Она вернулась в свою девичью комнату, снова таща за собой летний чемодан, полный легких крошечных нарядов, словно намек на безжалостную иронию жизни. Отец с ней не разговаривал, мать уехала на побережье. Прошло уже около трех недель. Клаудия знала, что родители хотели бы похоронить ее заживо в лесу и забыть навсегда. Она лелеяла иной раз ту же мечту, представляя свое чудовищное тело, погребенное в сырой и теплой земле. Она писала о наборе веса с ужасающе точными подробностями и упоминала, что часто мысленно видит, как падает с лестницы, как вытекает кровь из ее гигантского живота, до жути живого. Он шевелился ночами, как будто по нему шла волна.
У Карлотты, когда она думала о животе Клаудии, кружилась голова. Она представляла себе эту затаившуюся жизнь, и тень греха скользила по стенам, ползла по ковру, просачивалась под двери, чтобы растечься по городу.
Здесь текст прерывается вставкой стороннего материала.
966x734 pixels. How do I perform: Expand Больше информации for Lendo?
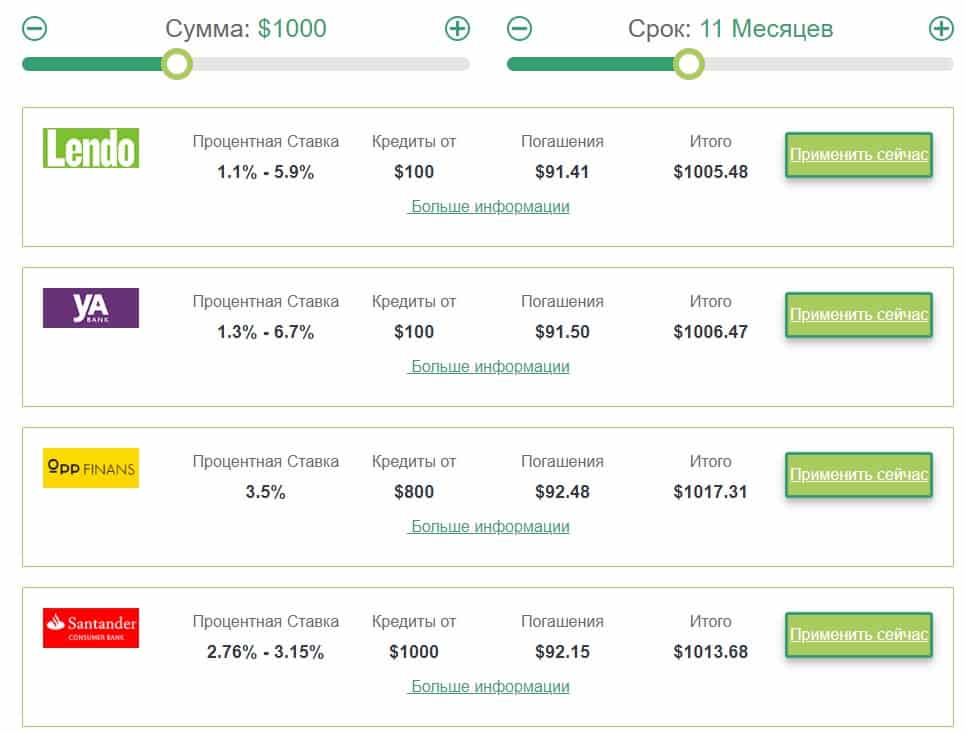[x=489, y=207]
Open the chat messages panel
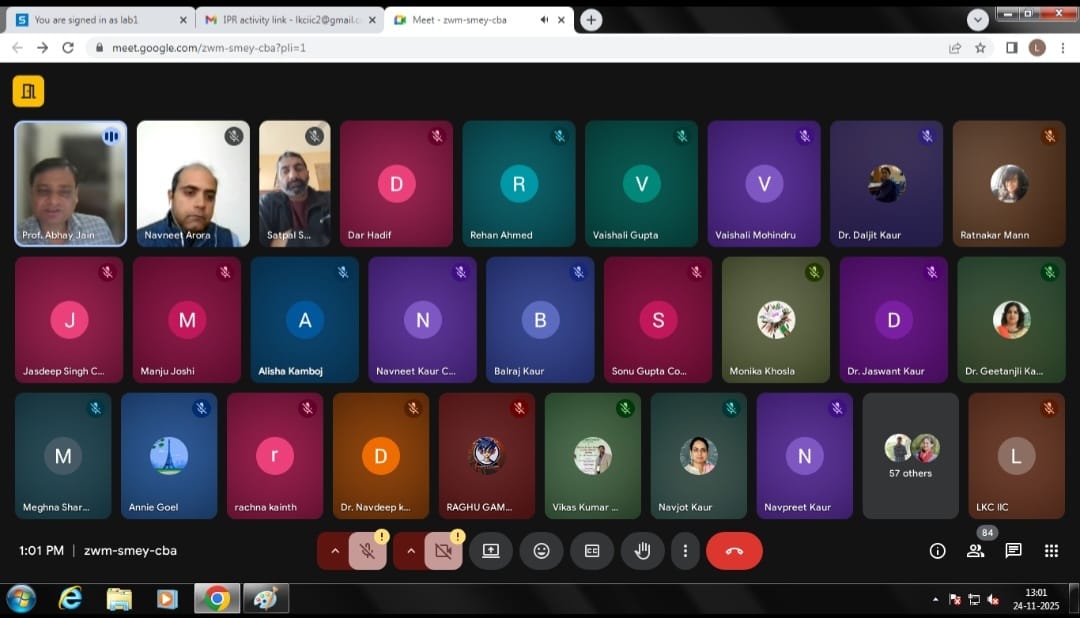 1013,551
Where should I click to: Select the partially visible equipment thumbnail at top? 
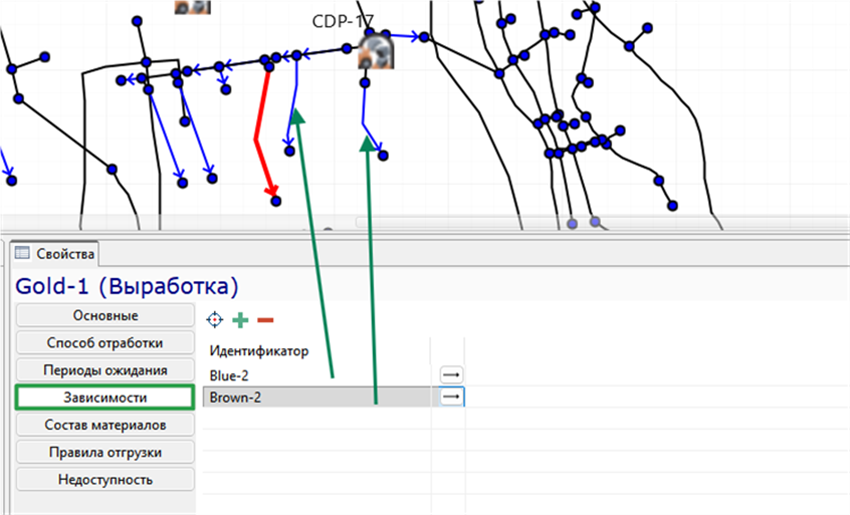pos(192,7)

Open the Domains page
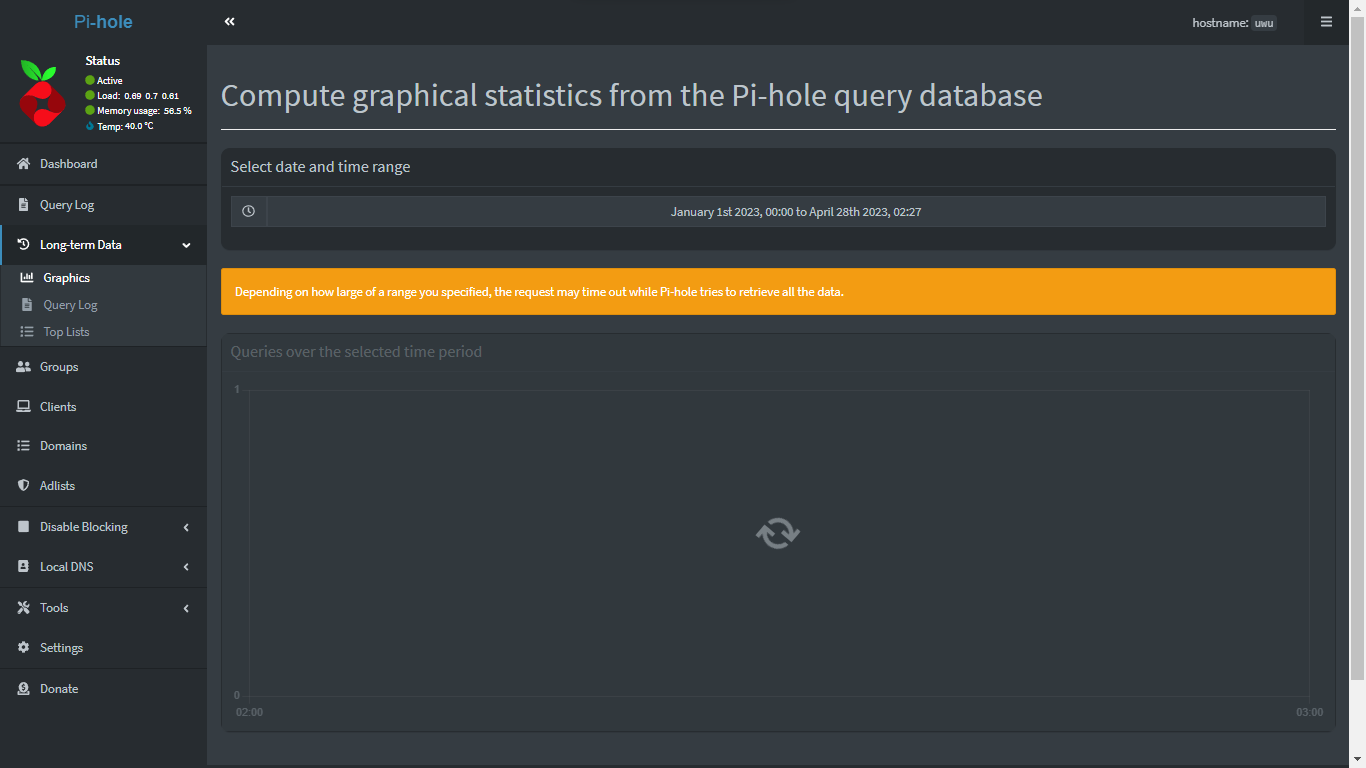tap(63, 446)
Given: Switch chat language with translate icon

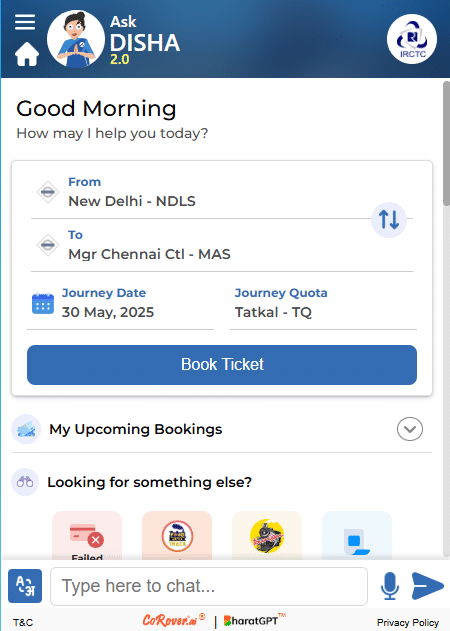Looking at the screenshot, I should tap(25, 586).
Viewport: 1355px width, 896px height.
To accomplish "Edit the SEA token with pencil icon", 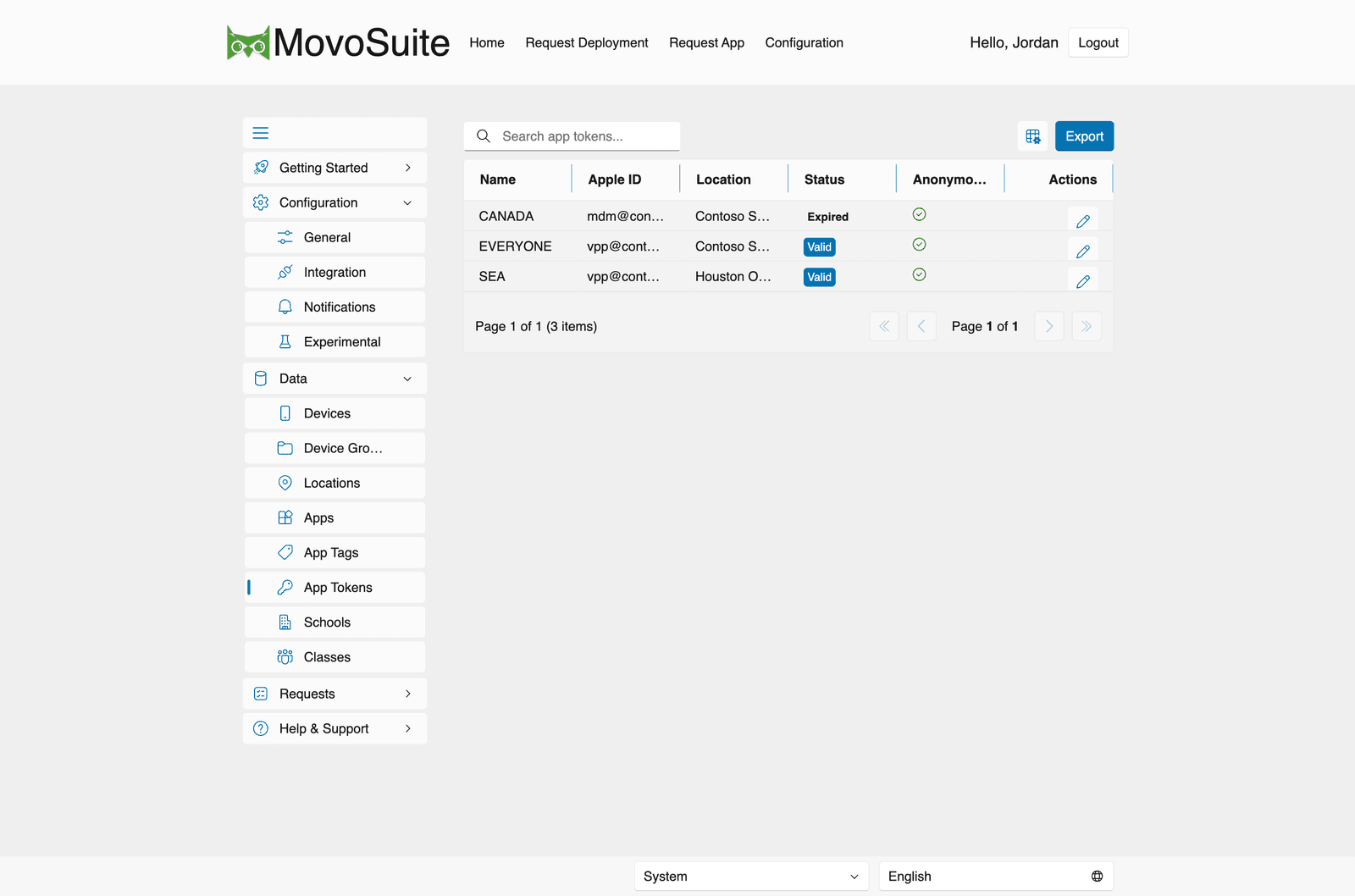I will coord(1082,281).
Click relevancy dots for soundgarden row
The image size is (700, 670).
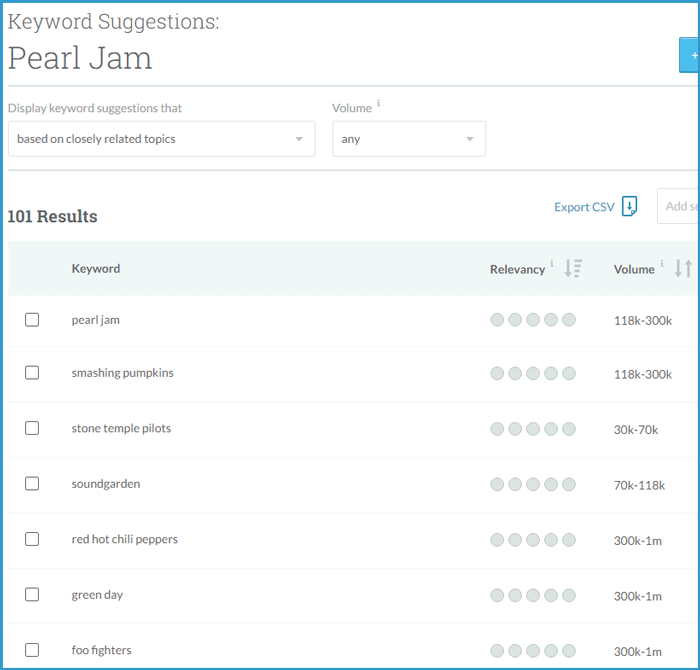pos(533,484)
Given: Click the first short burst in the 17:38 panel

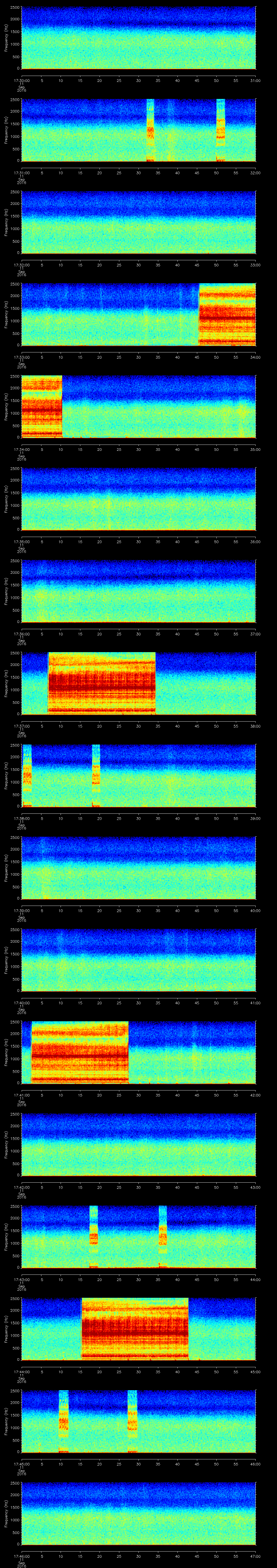Looking at the screenshot, I should click(x=27, y=775).
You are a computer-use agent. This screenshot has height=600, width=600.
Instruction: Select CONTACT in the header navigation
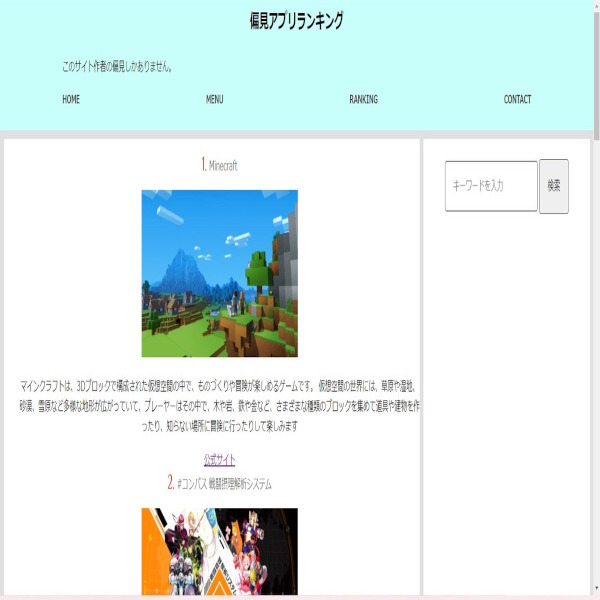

У нее-то не было тела, и под белыми чехлами, которыми покрывали мебель, когда не было гостей, мерещились дикие животные – коровы или носороги, лежащие на боку, то ли мертвые, то ли спящие.
Саломея и Боря Тбилиси не говорили о сексе. Никто никогда не трогал Карлотту и не воображал, будто она целует зеркало в ванной, пуская в ход язык. Мать установила для нее строгий дресс-код, во многом непонятный, никакого хлопка зимой, а весной ничего темно-синего. Безусловным требованием являлось надевание перчаток перед выходом, словно чтобы защитить свое тело, разгородить пленкой себя и мир. В четырнадцать лет она ходила каждую среду по вечерам в «Гольф Друо», чтобы танцевать медляки в полумраке, стиснутой парнями, прижимавшимися брюками к ее животу. Когда ей предложили прийти на бульвар Монпарнас к Давиду Гамильтону, фотографу, искавшему моделей, Саломея Тбилиси одолжила ей свою шелковую блузку, слегка просвечивающую. Там она позировала голой, согнув коленки перед диваном в гостиной, попкой на холодном паркете, под взглядом американского друга, невозмутимо курившего гашиш. Фотографий она так и не увидела, и мать явно расстроилась, что не может вывесить дома портрет дочери, сделанный профессионалом.
Когда Франко Росетти пришел к ней в Париже и подарил коробку шоколада «Сушард», Карлотта была ошеломлена, обнаружив в ней блистеры с противозачаточными таблетками. Ему единственному пришло в голову, что у нее может быть личная – или хотя бы просто биологическая – жизнь.
Если Карлотта возвращалась поздно ночью, никого не заботило, что она делала. Родители только надеялись, что она «не очень устала».
Бояться действительно было нечего. Карлотта знала, что она не нравится мальчикам, разве что, может быть, тридцатилетнему пианисту из «Спортинга», у которого с волос сыпалась перхоть, как пудра, на бархатный пиджак. У нее было много друзей, итальянцев, с которыми она познакомилась в «Цветущем луге», пансионе в Монтане, где проводила каждое лето с одиннадцати лет. Они считали ее своим парнем, и она дорожила их дружбой. Там были Роберто Алацраки, Пьер Паоло Гомазио, Маттео д’Аннунцио, который звал ее «Бегум», потому что она носила кафтанчики и черные повязки в волосах. Она думала о нем в Париже долгими тревожными ночами, а хомяк над ее головой тем временем скрипел зубами, будто жевал камешки. Маттео встречался одно лето с Клаудией, потом с Крис, и несколько недель Карлотте казалось, будто у нее хотят вырвать желудок или вывернуть ее кожу, как перчатку.